Hanscom to host Cursor on Target users meeting next week
Story at a Glance
Next week's users conference will host 200 attendees representing over 50 government and industry organizations. |
Seven years after General Jumper inspired its development, Cursor on Target technology has found its way into scores of systems, military and otherwise
CoT focuses on three basic questions: what, where and when.
Posted 9/16/2009 Updated 9/16/2009
by Chuck Paone
66th Air Base Wing Public Affairs
9/16/2009 - HANSCOM AIR FORCE BASE, Mass. -- Looking to bring together a diverse and constantly growing community of users, the Electronic Systems Center here will host meetings and demonstrations next week for users of the Cursor on Target, or CoT, technology.
The 653d Electronic Systems Wing's Enterprise Integration Division will host the CoT Users conference Sept. 23 and 24. Center Commander Lt. Gen. Ted Bowlds will present the kick-off address to more than 200 attendees representing over 50 government and industry organizations.
CoT is a simple, powerful method of communicating situational awareness data, one that doesn't try to do too much, according to Capt. Todd Watson, the program manager.
"CoT focuses on three basic questions: what, where and when," he said.
For special operations personnel and others operating in a battlefield environment, where time is critical and bandwidth extremely limited, only the minimal essential information can be passed and processed. The XML-based template, or schema, undergirding CoT does just that.

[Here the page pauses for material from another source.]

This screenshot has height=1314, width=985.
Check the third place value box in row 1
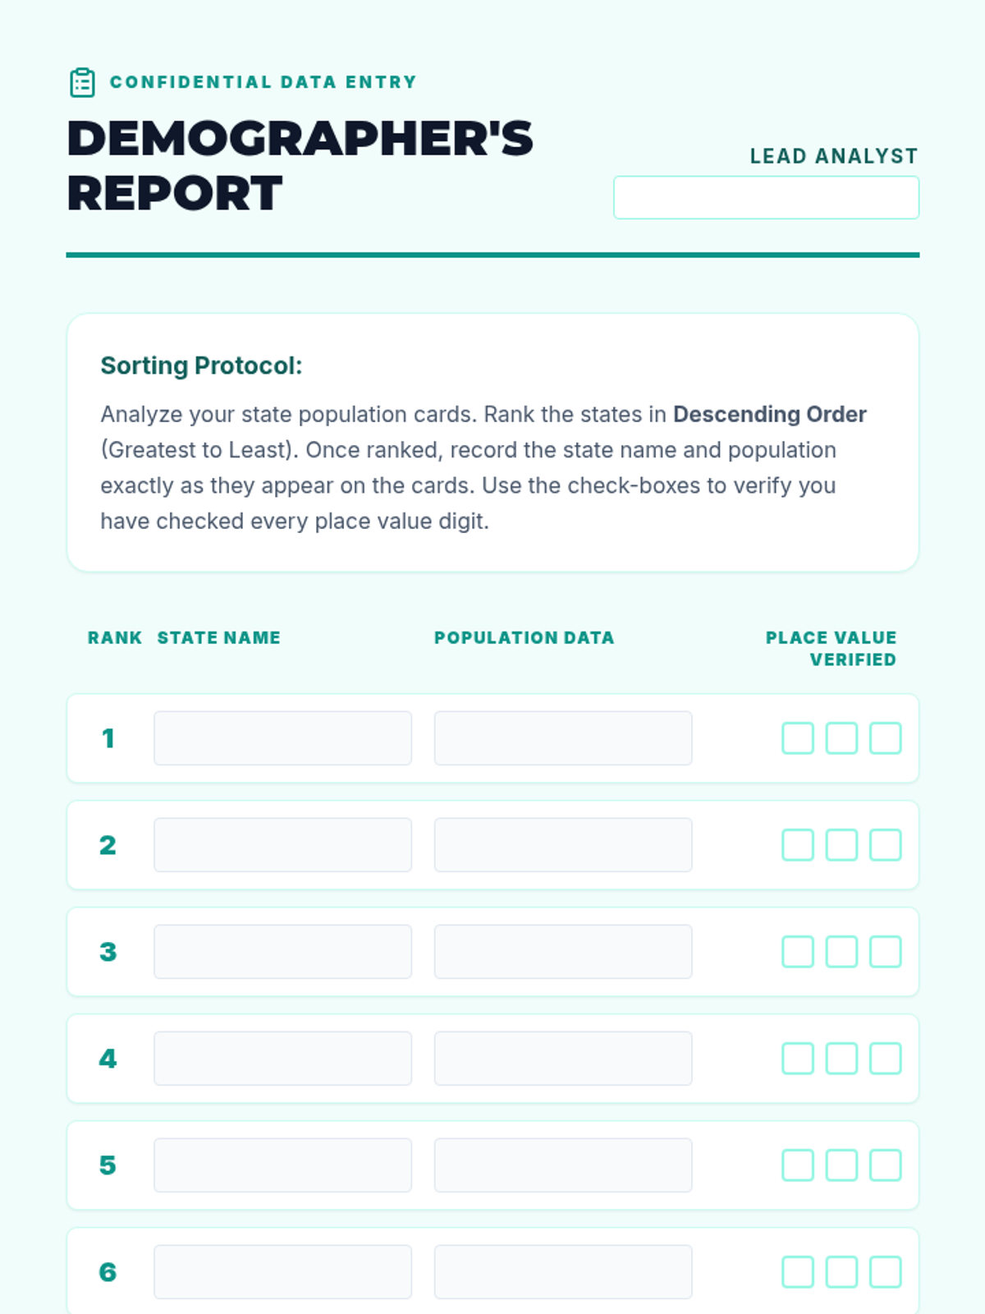[x=885, y=737]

It was developed by MITRE in support of ESC following a 2002 charge by then-Air Force Chief of Staff Gen. John Jumper.
The general challenged ESC to develop capabilities that allowed different agencies to communicate with each other using existing systems. He also wanted the systems to communicate automatically, with minimal human interface.
The mantra for this machine-to-machine vision flowed from the chief's 2002 speech at the ESC-hosted C4ISR Summit.
"The sum of all wisdom is a cursor over the target," General Jumper said.
Seven years later, Cursor on Target technology has found its way into scores of systems, military and otherwise, said Col. Jeff Hodgdon, the Enterprise Integration Division director.
One of the major uses has been to streamline the process of assigning assets to a target and then passing target coordinates to the asset. CoT does this by greatly reducing traditionally human-intensive, inefficient and error-prone tasks and replacing them with the machine-to-machine interfaces General Jumper called for.
CoT, according to Captain Watson, often functions as a sort of "digital band aid," connecting systems that fail, for whatever reason, to connect on their own. It's also become an essential tool for tracking both red (hostile) forces and blue (friendly) forces.
That tracking capability, combined with the enhanced accuracy provided by removing hand-written coordinates and fat-fingering, means that CoT significantly reduces potential for fratricide.
While the core schema enables transmission of basic essential information, numerous sub-schemas enable more detailed information to be passed. One allows full-motion video feeds to be brought up with the click of button.
CoT is also hardware-independent, so it can operate on almost any IT system, Captain Watson said.
This built-in flexibility, along with its simplicity, has made CoT a favorite for Homeland Security officials and emergency first-responders at the state, county and municipal level. It also has numerous business applications.
These are the reasons this first-ever users' meeting, which will bring so many of these users together, is so critical, said John Jacoby of MITRE, who helps ESC manage the program.
"COT has gone viral," he said. "Because of its success, it's being used in so many places that we've lost track. That's good in some ways and not so good in others. There's a loss of synergy, which we want to recapture."
Next week's sessions will help ESC and MITRE managers "herd the cats," he said.
The sessions will discuss current uses, ongoing developments and set a course for developing a future roadmap. But perhaps the most important component will be feedback from users and the exchanges among them.
"We're devoting one-third of the time block of every speaking session to questions and answers," Colonel Hodgdon said.
Organizers also built in formal round-table discussions and plenty of opportunities for informal discussion.
"We need to get that synergy back and leverage it," Colonel Hodgdon said. "The Cursor on Target community of interest is an important concept. We really do need to learn from each other and build off our common needs and experiences."